At this year’s HPLC 2025 conference in Bruges, Belgium, attendees gathered for cutting-edge presentations and networking. One of the highlights of the event was the launch of a new book that is already proving to be a valuable resource for the separation science community. Analytical Separation Science, authored by Bob W. J. Pirok and Peter J. Schoenmakers and published by the Royal Society of Chemistry, was officially introduced during the event.
The book aims to bridge the gap between foundational principles and advanced applications, offering a complete learning pathway for both newcomers and experienced practitioners. Drawing on decades of teaching and research experience, the authors have structured the material to be as adaptable as it is comprehensive. Their modular approach allows educators to integrate selected content into their own courses, while self-learners can follow a progression that suits their level and goals.
In a field where technological advances—from micro-engineered columns to AI-assisted method development—are continually reshaping best practices, Pirok and Schoenmakers emphasize the importance of a strong scientific foundation. They designed Analytical Separation Science not just to teach techniques, but to help readers think critically, troubleshoot effectively, and approach separations with a deeper understanding of the underlying principles.

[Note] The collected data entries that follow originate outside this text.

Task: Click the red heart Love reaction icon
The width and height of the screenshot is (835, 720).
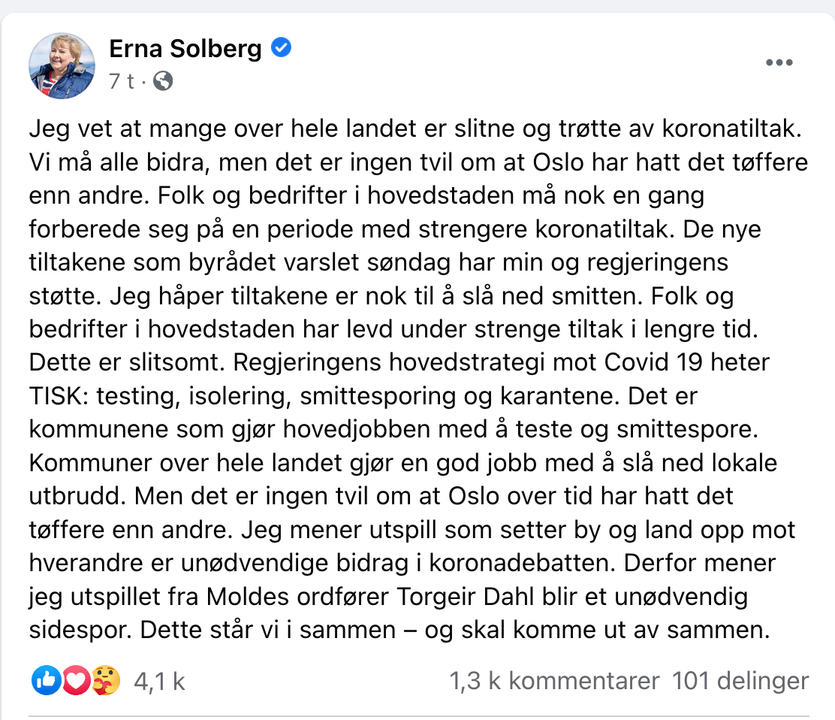Action: (x=76, y=680)
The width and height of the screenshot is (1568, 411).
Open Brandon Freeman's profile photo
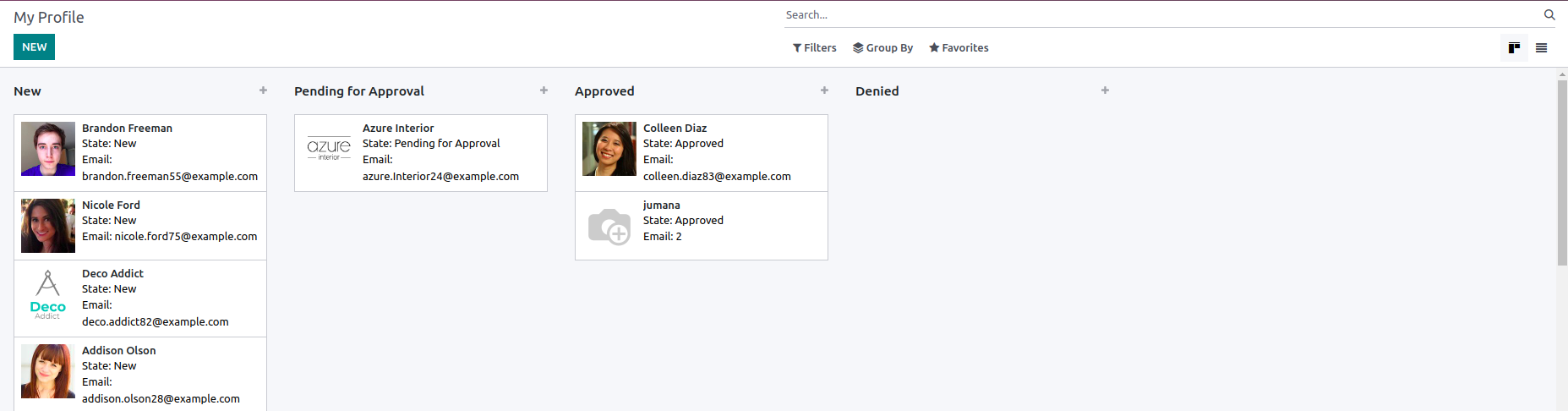pos(48,149)
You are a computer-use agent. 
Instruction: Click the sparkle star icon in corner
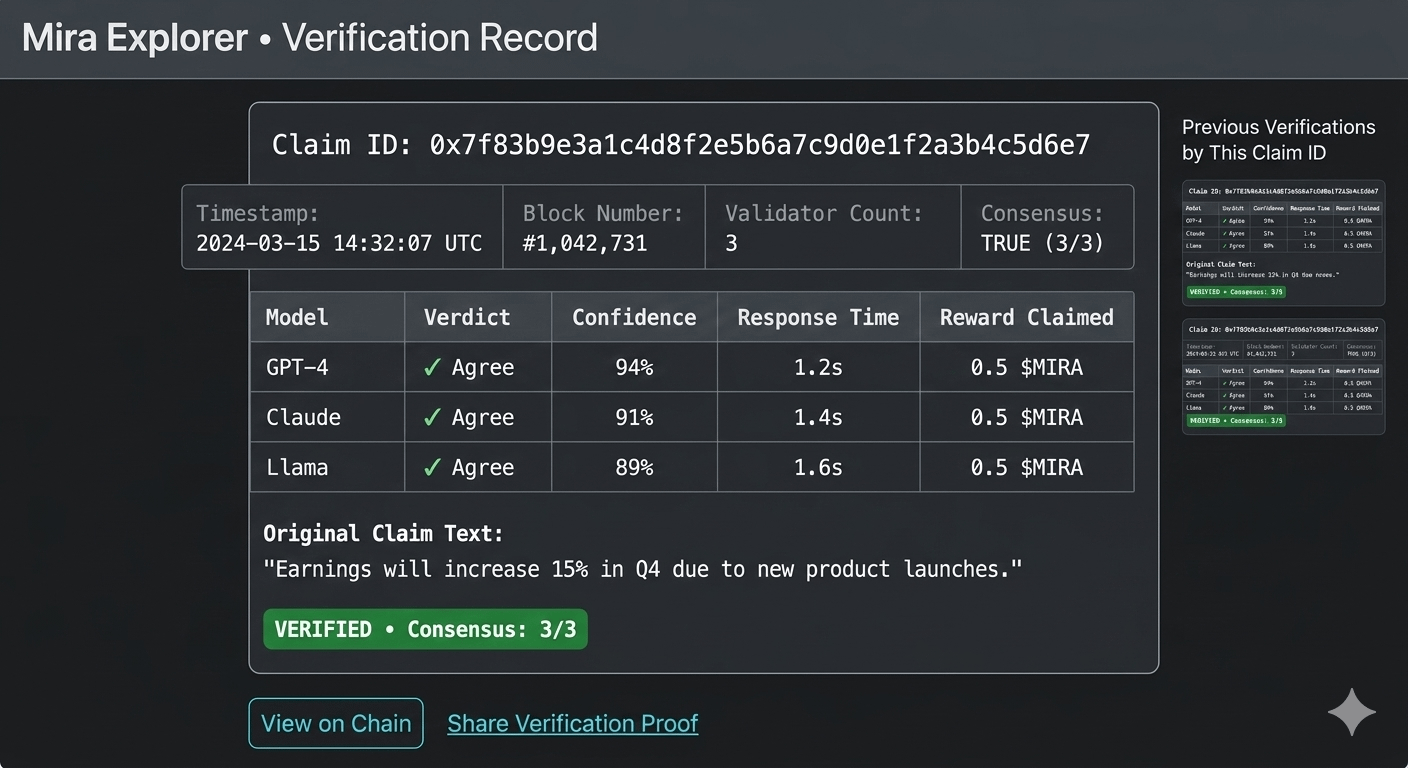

Following the launch, we spoke with the authors about their motivations, the book’s structure, and their views on current and future trends in the field.
This book spans fundamentals to advanced topics. How do you strike a balance between depth and accessibility for different audiences?
The contents and organization of the book are based on how and what we ourselves (and our colleagues in Amsterdam) teach at different levels. Each chapter consists of several modules. We distinguish between B modules, intended for BSc courses, M modules, intended for MSc courses, and advanced (A) modules, for PhD students and more-experienced separation scientists. Teachers in other universities may make their own choice from all modules.
What misconceptions do students or early-career scientists often bring to separation science?
It is not necessarily a misconception, but more a different perspective. We sometimes see chromatographers who face a separation problem getting lost in the different options, parameters, and potential causes. This is a typical case where, in our book, we try to ground the reader by bringing them back to the fundamental equation for resolution, which states clearly that we first must identify which of the three potential roads we can take. This is a case-in-point for what our book tries to address.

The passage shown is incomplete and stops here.